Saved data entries
<<<<
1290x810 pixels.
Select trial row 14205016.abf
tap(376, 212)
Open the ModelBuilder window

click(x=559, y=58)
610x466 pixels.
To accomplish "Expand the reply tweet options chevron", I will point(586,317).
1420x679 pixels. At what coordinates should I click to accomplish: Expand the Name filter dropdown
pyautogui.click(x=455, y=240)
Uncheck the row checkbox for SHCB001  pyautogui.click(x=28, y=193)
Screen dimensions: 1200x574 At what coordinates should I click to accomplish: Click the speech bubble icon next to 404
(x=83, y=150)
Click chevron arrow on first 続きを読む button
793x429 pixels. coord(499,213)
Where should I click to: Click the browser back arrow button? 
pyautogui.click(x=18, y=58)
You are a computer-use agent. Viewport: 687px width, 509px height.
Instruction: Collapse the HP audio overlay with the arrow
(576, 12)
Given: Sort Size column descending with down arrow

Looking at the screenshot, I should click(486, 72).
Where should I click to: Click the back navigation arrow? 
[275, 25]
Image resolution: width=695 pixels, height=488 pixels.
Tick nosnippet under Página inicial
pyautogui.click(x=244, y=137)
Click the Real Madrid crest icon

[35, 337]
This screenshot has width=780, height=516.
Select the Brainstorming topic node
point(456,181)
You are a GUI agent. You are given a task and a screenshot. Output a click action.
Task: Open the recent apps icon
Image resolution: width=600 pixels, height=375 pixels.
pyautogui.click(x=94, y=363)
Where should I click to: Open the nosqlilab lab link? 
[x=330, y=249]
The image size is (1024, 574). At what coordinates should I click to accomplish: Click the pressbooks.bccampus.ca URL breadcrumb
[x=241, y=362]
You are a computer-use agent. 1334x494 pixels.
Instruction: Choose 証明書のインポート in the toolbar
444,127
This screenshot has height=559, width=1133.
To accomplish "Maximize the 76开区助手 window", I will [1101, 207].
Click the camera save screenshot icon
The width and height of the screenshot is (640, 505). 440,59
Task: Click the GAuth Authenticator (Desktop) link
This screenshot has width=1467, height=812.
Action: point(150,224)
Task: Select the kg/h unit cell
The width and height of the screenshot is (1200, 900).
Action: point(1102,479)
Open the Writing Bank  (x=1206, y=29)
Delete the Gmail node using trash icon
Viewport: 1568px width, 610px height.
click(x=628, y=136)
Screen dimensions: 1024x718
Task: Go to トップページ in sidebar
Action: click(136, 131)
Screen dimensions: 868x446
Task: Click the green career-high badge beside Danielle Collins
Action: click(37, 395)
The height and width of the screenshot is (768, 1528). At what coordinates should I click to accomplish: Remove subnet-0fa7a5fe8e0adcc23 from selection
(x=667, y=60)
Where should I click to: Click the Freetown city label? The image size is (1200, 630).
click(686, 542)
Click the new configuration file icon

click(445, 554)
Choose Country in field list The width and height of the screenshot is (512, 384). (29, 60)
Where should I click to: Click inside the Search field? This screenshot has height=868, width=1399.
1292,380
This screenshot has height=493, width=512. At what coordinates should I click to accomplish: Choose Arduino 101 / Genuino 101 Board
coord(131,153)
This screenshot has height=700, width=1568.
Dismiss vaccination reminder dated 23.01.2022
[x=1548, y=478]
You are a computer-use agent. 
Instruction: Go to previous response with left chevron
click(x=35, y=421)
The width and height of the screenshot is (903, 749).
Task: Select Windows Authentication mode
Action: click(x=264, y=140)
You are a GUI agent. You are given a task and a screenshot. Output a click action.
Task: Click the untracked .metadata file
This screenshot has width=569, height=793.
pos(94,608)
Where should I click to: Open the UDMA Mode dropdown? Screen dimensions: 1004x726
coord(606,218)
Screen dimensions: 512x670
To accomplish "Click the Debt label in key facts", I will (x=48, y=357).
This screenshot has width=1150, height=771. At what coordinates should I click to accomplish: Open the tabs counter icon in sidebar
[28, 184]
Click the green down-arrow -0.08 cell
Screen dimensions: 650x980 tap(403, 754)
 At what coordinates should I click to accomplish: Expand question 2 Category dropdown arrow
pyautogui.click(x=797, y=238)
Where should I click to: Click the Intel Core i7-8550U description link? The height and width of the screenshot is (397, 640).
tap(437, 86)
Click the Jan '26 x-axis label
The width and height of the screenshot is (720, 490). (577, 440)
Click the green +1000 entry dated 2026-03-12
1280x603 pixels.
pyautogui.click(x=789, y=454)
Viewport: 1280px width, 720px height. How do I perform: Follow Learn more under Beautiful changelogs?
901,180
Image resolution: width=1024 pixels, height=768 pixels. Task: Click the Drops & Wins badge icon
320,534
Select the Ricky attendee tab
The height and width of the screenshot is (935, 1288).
>>>>
WORK INSTRUCTION:
For each line in the data that contains the string "agent", give a copy of that line.

TASK SOLUTION:
You are a computer-use agent. Viewport: 687px width, 509px height.
You are a GUI agent. You are given a task and a screenshot. Output a click action.
You are a computer-use agent. 1334x494 pixels.
You are a computer-use agent. 
You are a GUI agent. You are given a task and a screenshot. Output a click action.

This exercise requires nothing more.